With this in mind, the school system is working with AmeriCares to get Spanish-speaking therapists in the community. Acree said they did a two-week assessment of the community and are planning to hire someone to work with the Spanish-speaking community in the town.
Tija Danzig is the senior director of AmeriCares U.S. program. The company has bilingual mental health experts on their staff that they were able to send to the area in the immediate aftermath. During their time in Kentucky, they came to see that while there is mental health support in English, there's only one bilingual clinician in the area who works for the school district.
“The issue really is that there is not enough bilingual staff support in the county to check in with the Spanish speaking population to have a proper assessment of their mental health and their well being especially in the wake of the tornadoes,” Danzig said.
AmeriCares is looking to hire two Spanish-speaking mental health team members to work with local groups in Mayfield. Danzig said they look at recovery as a long-term investment, but they don’t have a specific timeline for when they’re expecting to get those workers in place. She said they have been working with local partners such as the school system and area churches throughout this process.
“We spoke with lots of people trying to understand how we can help, that included government officials, community members, just dozens and dozens of people,” Danzig said. “Everyone we spoke with said that they were losing sleep because the Spanish-speaking population was hit really hard and there were few resources or services who spoke the language that can really help them.”

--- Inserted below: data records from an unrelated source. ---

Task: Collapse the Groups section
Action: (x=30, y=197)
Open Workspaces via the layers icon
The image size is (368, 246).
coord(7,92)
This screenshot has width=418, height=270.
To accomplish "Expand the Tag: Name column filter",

Danzig said she learned people who had been evacuated to the state parks didn’t understand that they could stay as long as they needed. She also learned that many people were afraid to go to places that offered support because so many volunteers and so much assistance arrived in government vehicles.
“AmeriCares had people on the ground that speak Spanish, and we were continuing to support that in the wake of the tornadoes, because we want to be able to communicate and let this population know that help is on the way,” Dansig said. “We're going to continue to do that in the days, the weeks, the months, and hopefully the years to come and really try to help rebuild Mayfield in a way that is supportive of those that need that care and that service.”

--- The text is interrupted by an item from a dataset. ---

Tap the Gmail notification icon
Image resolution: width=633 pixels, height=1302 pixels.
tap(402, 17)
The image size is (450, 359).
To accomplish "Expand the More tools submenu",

Faustino said she thinks this is very much needed for the Spanish-speaking community. There’s really a need for all sorts of services in Spanish beyond just mental health treatment.
“The day after tornado, we had a bunch of stuff, we couldn’t go to the doctor. There was nobody to speak Spanish,” Turrubiartes said. “Like the glasses, most of us lost their glasses, and we needed to go get them. There was nobody to translate.”
Faustino thinks any sort of assistance for the Spanish-speaking community’s health is a good thing, but there’s something more specific she’s hoping to see in Mayfield’s future – the repair of the courthouse and the surrounding square.
“Right there by the court because mostly that's where everything is, how the damage, and that's, when she drives by there makes her feel like ‘Oh, it just happened yesterday,’ so that's the place that makes her feel like that….mostly all of the other things are like getting started or halfway done. But the court is still there just that's what makes her like think that the tornado just happened again and she wants to see that court rebuild.”
Faustino, like so many others in the Mayfield community, wants the town she calls home to heal from this disaster. She wants it to be more than a memory.
This spelling of Tija Danzig's name has been corrected.